Dennis 6E cover

Dennis 6E

Released

“Tom Selleck was supposed to be Indiana Jones/I’m not supposed to be living here all alone.” This is where things really start getting bleak for poor old Kenny Dennis — bleak enough that Serengeti briefly positioned it as the end of Kenny’s story. After a string of albums that expanded his character from lovable Chicagoland oaf to disillusioned aging rapper, Dennis 6e finds Serengeti’s blue-collar oldhead persona truly on his own, cooped up in his titular apartment and fixating on both where he went wrong and why he never deserved to be wronged in the first place. He still brags about his rap-battle bonafides on opener “Winter Clothes” (“You sweeter than some caramel, I’m stronger than some Duracell”) but quickly detours into a regret-fueled rumination about how his life would’ve turned out if he’d let a few more things slide — like if his pride and his anger weren’t there to set him off when Shaq made fun of Kenny’s facial hair, a subconscious trigger of damaged manhood that culminates in him “stomping around Orlando, mad I never got to be a dad.” 6e also drives home that his wife Jueles is gone forever — apparently the victim of a 1993 plane crash Kenny never fully came to terms with, which is why he spent a quarter century dwelling on a past he’d never been in a hurry to move beyond. He tries to get by on the casual camaraderie of his food truck gig (“Job Story,” where he envies a co-worker’s family life), rec league sports (“Softball,” where an opposing team’s hitter needles him by claiming to love his failed dance project Perfecto), and residual hip-hop motivation (“Don’t Need It,” where he winds up getting exhausted by how much of it was expressed through kneejerk beefing).
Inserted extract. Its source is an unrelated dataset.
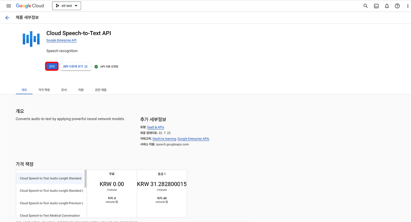Click the Google Enterprise API link under the title
This screenshot has height=222, width=411.
[61, 40]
Andrew Broder’s bleary electronics and ambient minimalism add weary gravitas to the impression of a man struggling with stoner burnout and frozen bitterness, as well as some credible local color to Kenny’s relocation to Minnesota; it’s actually kind of unsettling hearing him rage against past enemies and scuffles with them on the room-pacing unaccompanied pianos of “Jam Time.” And by the time his furious panic-attack fast-rap outburst “6e” dissolves into the exhausted closing summarization of “Different,” the idea of Kenny Dennis as pure comedy rap character is as gone as Jueles is.